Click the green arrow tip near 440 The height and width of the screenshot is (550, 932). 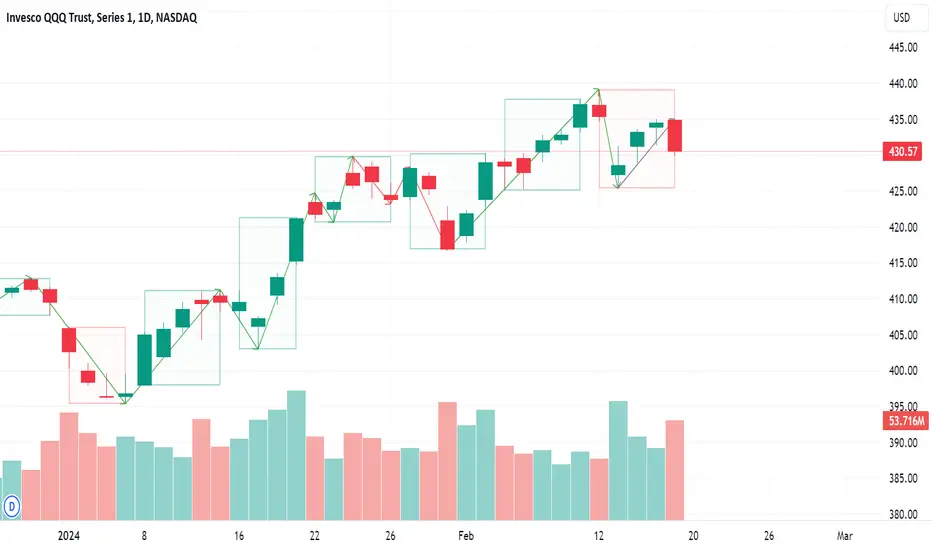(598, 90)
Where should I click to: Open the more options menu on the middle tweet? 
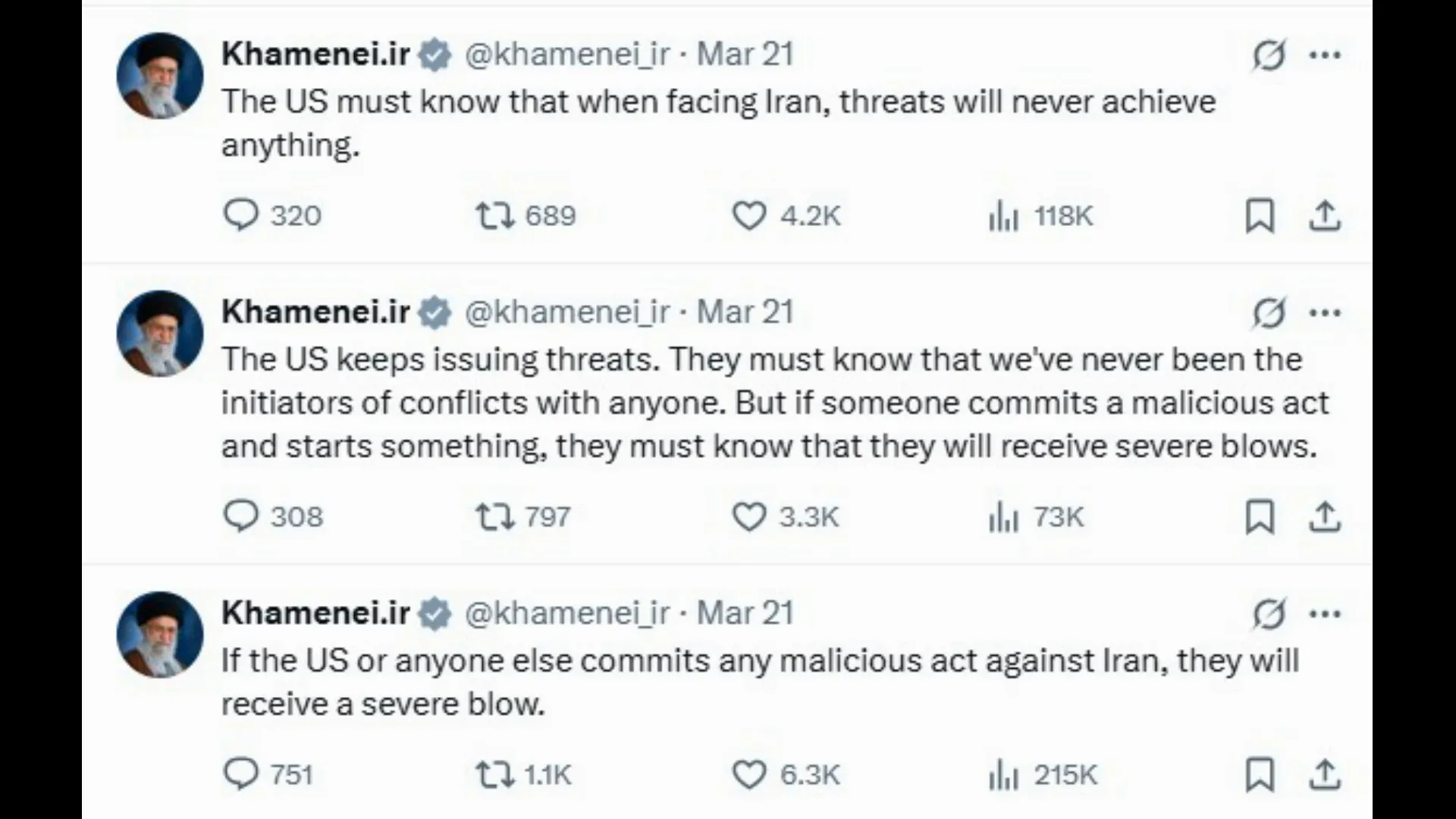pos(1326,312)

************

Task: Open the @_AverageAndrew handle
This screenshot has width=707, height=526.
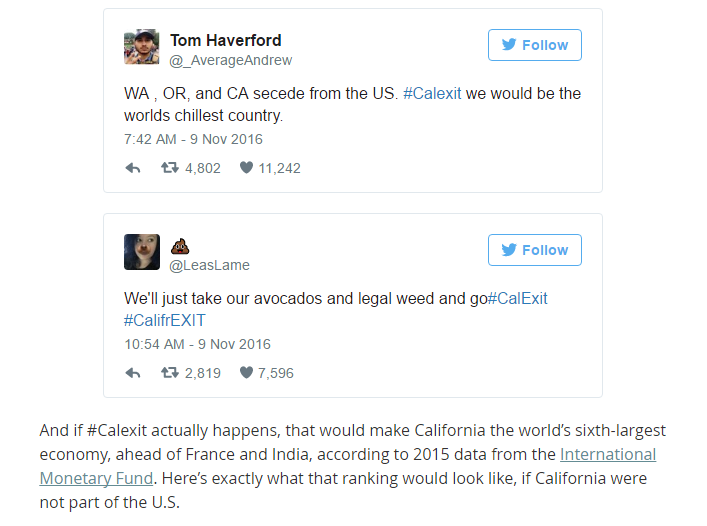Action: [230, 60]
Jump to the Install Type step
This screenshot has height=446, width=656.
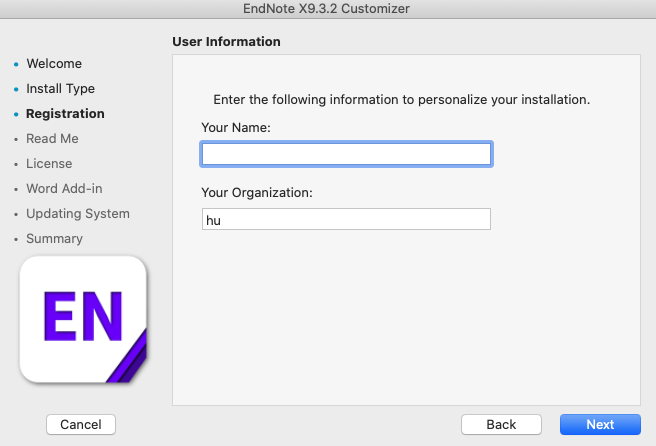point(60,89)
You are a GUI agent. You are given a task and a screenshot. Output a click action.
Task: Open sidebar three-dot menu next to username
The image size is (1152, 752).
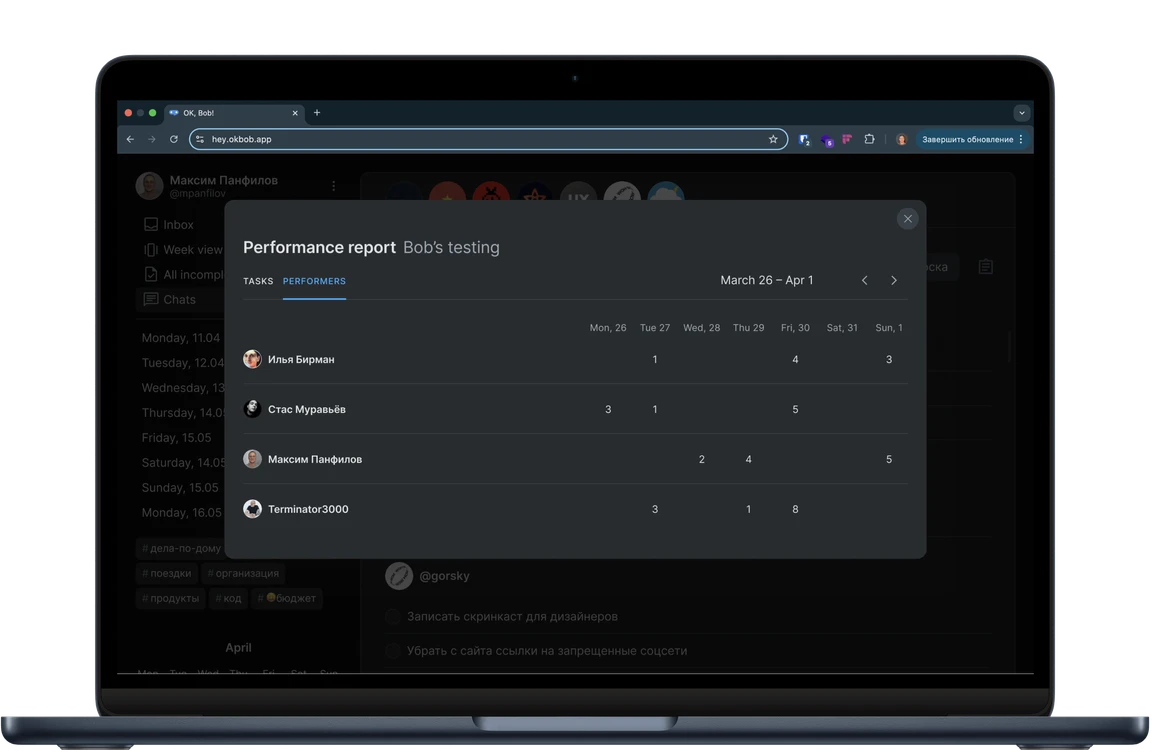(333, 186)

************

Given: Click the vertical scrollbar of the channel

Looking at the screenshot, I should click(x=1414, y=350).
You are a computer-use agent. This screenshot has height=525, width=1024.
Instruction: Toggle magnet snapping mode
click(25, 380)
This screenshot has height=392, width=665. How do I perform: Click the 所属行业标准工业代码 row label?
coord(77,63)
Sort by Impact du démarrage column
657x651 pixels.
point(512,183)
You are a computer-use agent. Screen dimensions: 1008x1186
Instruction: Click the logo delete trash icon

************

Task to carry out → Look through the entries and return each line that has the word "agent" in it.

Written answer →
You are a GUI agent. You are given a task and a screenshot. Output a click action.
You are a computer-use agent. This screenshot has height=525, width=1024.
You are a computer-use agent. Screen dimensions: 1008x1186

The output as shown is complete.